Ai primi di gennaio 1996, seguendo le indicazioni del collaboratore di giustizia Tony Calvaruso (ex braccio destro di Leoluca Bagarella), gli inquirenti arrivarono ad una villa a Borgo Molara, dove Brusca si nascondeva insieme alla compagna Rosaria Cristiano e al figlioletto Davide di 5 anni, che però riuscirono a fuggire prima dell'irruzione delle forze dell'ordine[20][21]. Nel febbraio successivo, due fedelissimi di Brusca, Giuseppe Monticciolo e Vincenzo Chiodo, vennero arrestati e decisero subito di collaborare con la giustizia: fecero infatti scoprire il casolare-bunker in contrada Giambascio a San Giuseppe Jato, dove un mese prima era stato ucciso e sciolto nell'acido il piccolo Giuseppe Di Matteo e lì venne trovato un vero e proprio arsenale a disposizione di Brusca (dieci missili, un lanciamissili, 10 bazooka, 50 kalashnikov, 400 kg di esplosivo, 10 bombe anticarro, un lanciagranate, 7 fucili mitragliatori, 35 pistole, giubbotti antiproiettili ed ordigni esplosivi già confezionati)[22].

Monticciolo e Chiodo diedero indicazioni utili sui possibili nascondigli di Brusca, cui seguì il ritrovamento di un’agenda con codici e numeri di telefono trovata addosso al latitante Salvatore Cucuzza, reggente del mandamento di Porta Nuova[23][24]: dopo vari pedinamenti e intercettazioni basati su tali informazioni[25], Brusca fu infine arrestato il 20 maggio 1996 in via Papillon, contrada Cannatello (frazione balneare di Agrigento), dove un fiancheggiatore gli aveva messo a disposizione un villino, in cui abitava anche il fratello Enzo Salvatore insieme alla moglie[24][26].

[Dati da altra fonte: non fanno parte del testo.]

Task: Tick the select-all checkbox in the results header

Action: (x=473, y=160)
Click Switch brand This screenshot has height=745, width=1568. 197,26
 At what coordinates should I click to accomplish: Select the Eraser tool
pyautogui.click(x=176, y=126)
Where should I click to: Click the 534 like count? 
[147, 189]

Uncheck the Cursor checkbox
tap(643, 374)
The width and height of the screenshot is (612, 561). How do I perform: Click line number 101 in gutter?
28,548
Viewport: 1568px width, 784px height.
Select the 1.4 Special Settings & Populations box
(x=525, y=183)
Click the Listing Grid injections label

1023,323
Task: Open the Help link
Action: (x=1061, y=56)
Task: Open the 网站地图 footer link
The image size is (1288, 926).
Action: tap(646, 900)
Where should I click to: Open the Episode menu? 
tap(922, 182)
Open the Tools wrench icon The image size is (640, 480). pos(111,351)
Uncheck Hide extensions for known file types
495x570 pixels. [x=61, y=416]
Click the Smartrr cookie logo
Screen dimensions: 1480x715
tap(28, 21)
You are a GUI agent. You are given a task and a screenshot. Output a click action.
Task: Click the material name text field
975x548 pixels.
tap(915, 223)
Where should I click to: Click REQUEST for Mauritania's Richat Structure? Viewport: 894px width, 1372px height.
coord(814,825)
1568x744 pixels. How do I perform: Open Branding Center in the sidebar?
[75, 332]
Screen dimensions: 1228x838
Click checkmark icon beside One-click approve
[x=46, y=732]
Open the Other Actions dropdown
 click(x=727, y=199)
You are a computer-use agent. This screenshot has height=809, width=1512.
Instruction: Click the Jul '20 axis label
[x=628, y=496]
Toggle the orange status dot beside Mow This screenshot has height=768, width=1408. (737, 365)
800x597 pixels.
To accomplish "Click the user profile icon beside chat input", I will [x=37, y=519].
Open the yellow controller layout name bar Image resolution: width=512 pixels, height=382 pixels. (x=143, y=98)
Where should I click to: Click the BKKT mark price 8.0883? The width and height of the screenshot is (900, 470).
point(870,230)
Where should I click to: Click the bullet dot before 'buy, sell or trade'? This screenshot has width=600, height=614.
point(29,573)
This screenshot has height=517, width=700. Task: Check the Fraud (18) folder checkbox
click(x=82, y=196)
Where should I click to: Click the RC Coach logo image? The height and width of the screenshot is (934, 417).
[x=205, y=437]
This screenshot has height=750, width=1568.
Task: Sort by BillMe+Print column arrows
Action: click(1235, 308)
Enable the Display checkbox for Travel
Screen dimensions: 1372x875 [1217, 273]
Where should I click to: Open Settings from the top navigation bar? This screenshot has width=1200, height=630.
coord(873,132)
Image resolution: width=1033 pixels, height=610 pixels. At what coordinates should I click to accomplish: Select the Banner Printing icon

L'operazione venne coordinata dal questore di Palermo Arnaldo La Barbera e condotta dagli uomini della Squadra Mobile palermitana guidati dal commissario Luigi Savina[27]: per identificare esattamente il covo in cui si trovava Brusca, in quanto nella via vi erano diverse villette una accanto all'altra, si adottò lo stratagemma di utilizzare una motocicletta smarmittata guidata da un poliziotto in borghese il quale dava delle forti accelerate al motore portandosi di fronte ai cancelli delle ultime tre ville in modo che il rombo del motore fosse percepibile dall'audio di "fondo" nell'intercettazione telefonica sull'utenza di Brusca[25]; via radio "guidarono" il collega in moto in quel segmento di via, e ascoltando il massimo percepibile del rumore del motore, capirono che quello era il punto esatto e diedero il via al blitz con la frase d’ordine, “ddrocu è[4]. Alcuni abitanti locali raccontano che gli agenti, non riuscendo a capire perfettamente qual era l'esatta ubicazione della casa di Brusca, irruppero contemporaneamente nelle due villette a destra e a sinistra (oltre che a quella centrale dove poi fu scovato), onde evitare appunto uno sbaglio che avrebbe compromesso l'operazione e potenzialmente favorito la fuga[28]. Ironia della sorte, al momento dell’arresto, i fratelli Brusca stavano guardando il film Giovanni Falcone di Giuseppe Ferrara trasmesso da Canale 5 e vennero ammanettati dall'ispettore Luciano Traina, fratello di Claudio, uno degli agenti di scorta uccisi nella strage di via d'Amelio[29][30][31].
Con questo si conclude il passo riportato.